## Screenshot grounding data

►

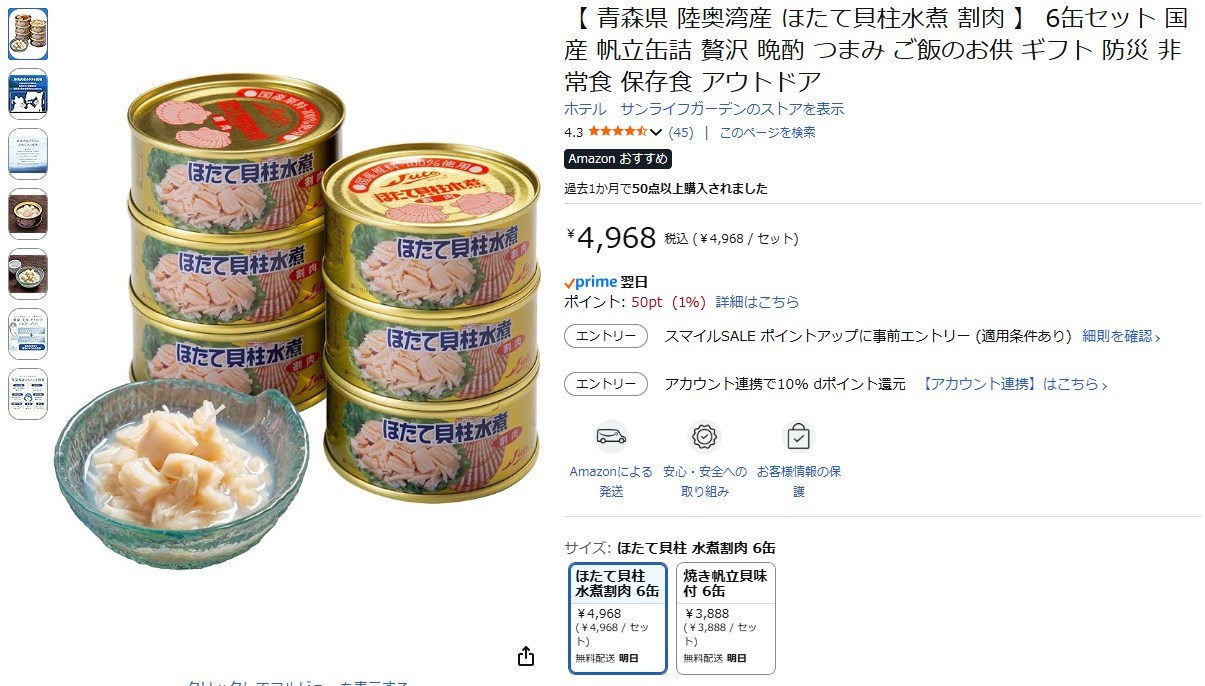1205x686 pixels.
Task: Click the エントリー button for スマイルSALE
Action: pyautogui.click(x=606, y=336)
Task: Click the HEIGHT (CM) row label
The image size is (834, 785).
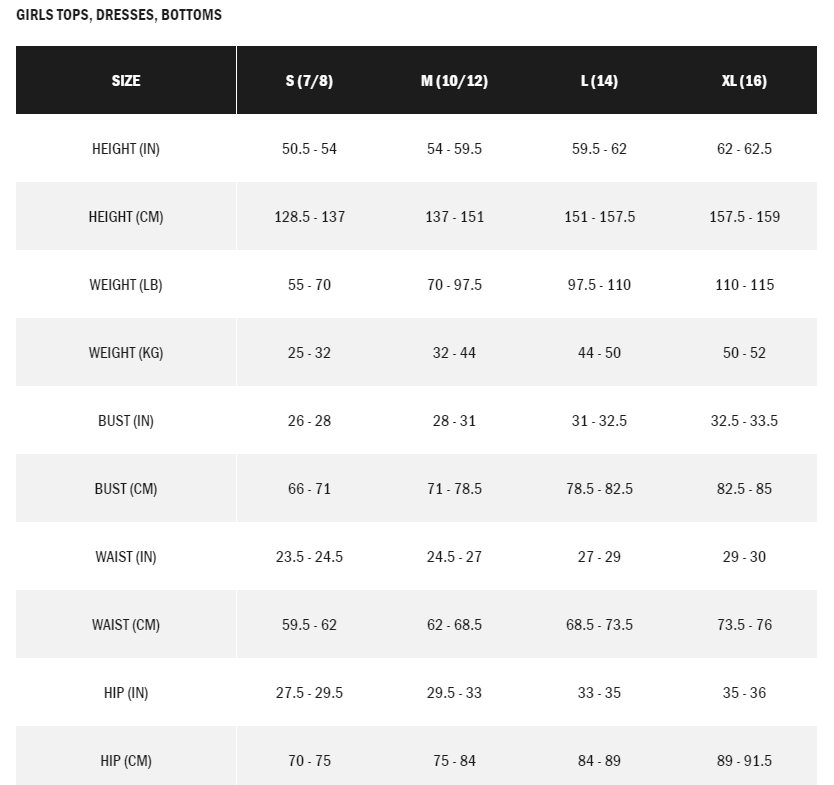Action: point(126,216)
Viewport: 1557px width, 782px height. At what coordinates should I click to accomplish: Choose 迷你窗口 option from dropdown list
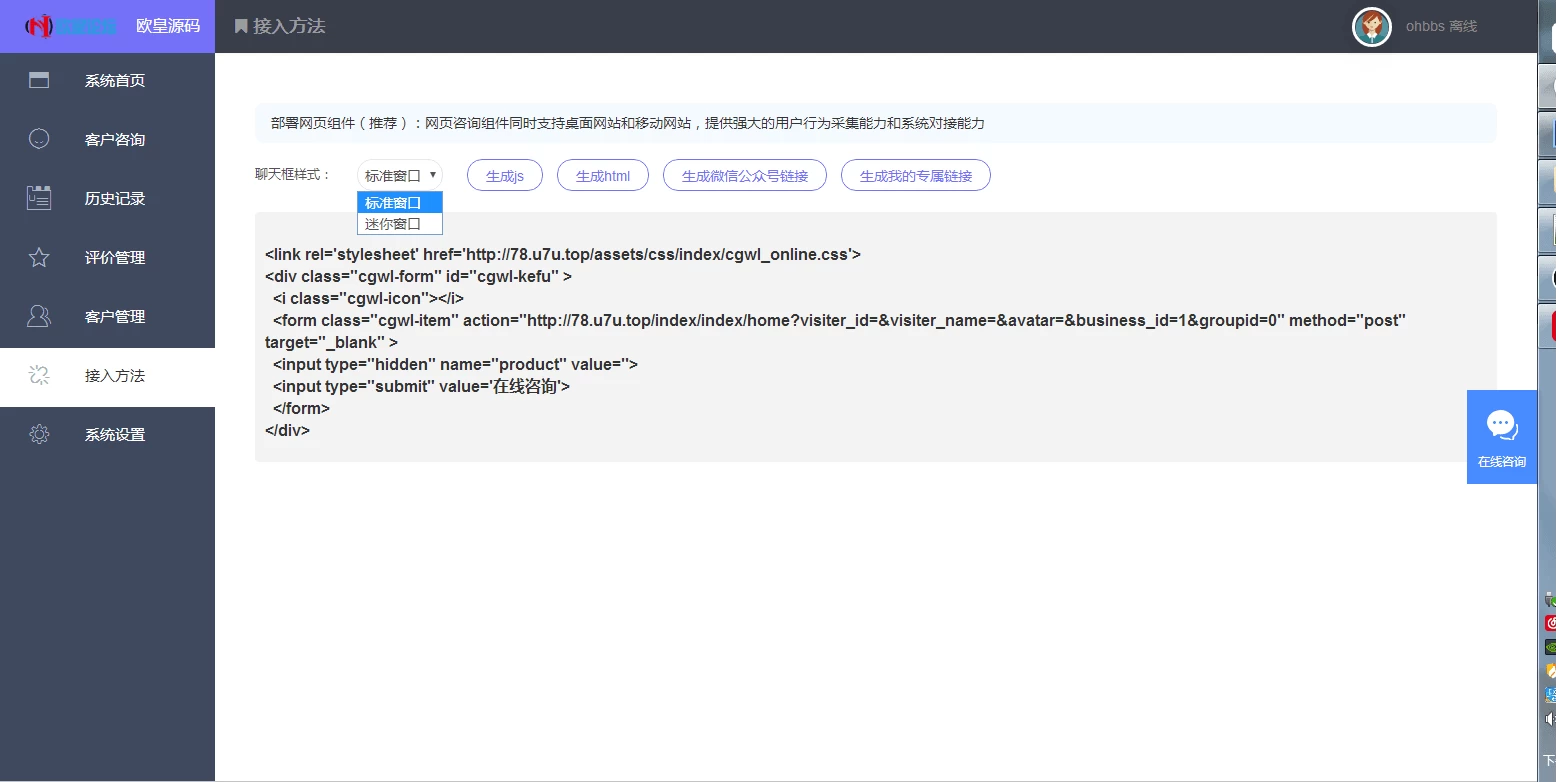click(x=400, y=224)
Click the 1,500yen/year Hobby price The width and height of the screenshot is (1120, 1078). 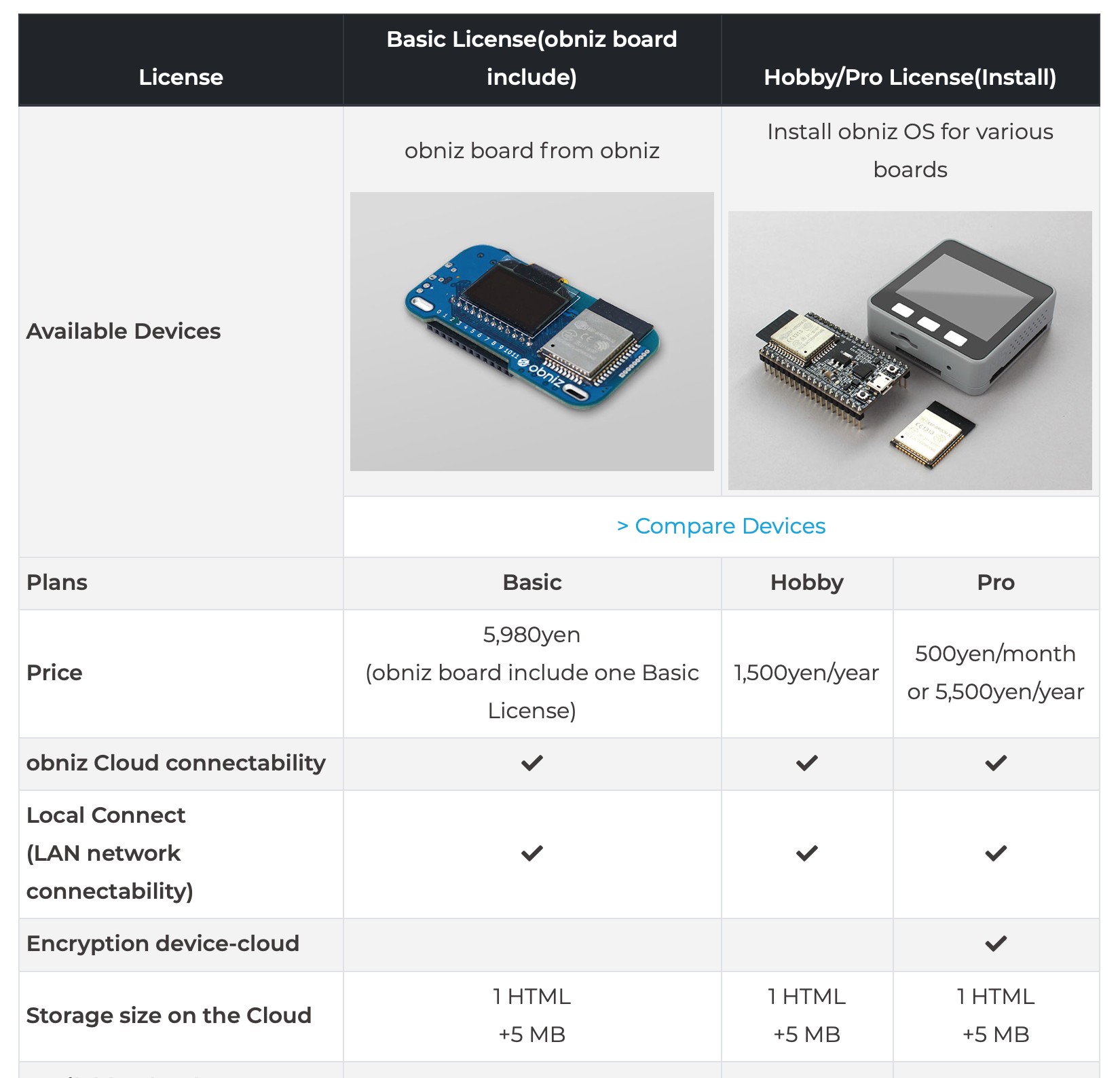[806, 673]
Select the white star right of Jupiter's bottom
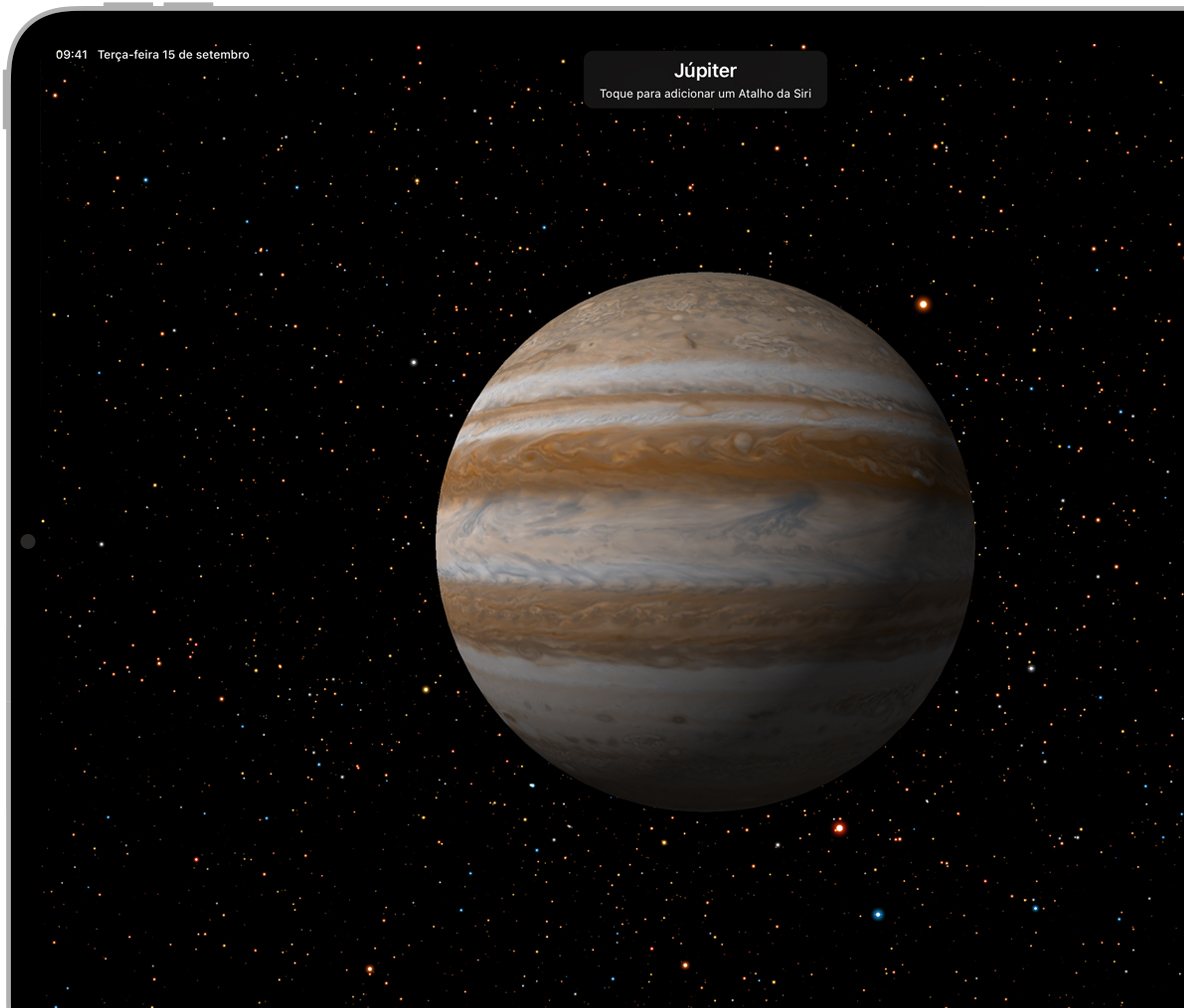 pos(1031,668)
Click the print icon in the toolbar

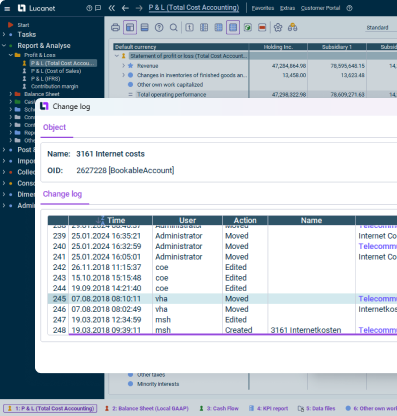[115, 27]
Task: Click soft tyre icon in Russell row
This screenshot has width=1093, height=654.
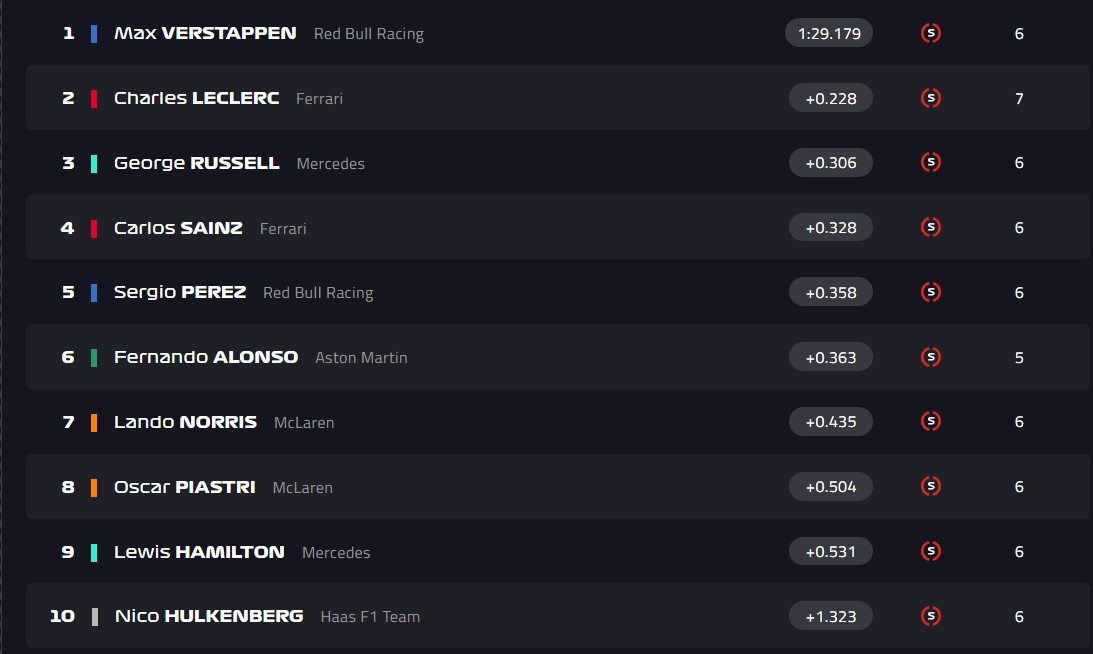Action: point(931,163)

◄

Starting at the line that contains "Task: Click soft tyre icon in Russell row", please write out each line through the last line of the data, both ends included, and keep pictures out of the copy.

Task: Click soft tyre icon in Russell row
This screenshot has width=1093, height=654.
Action: point(931,163)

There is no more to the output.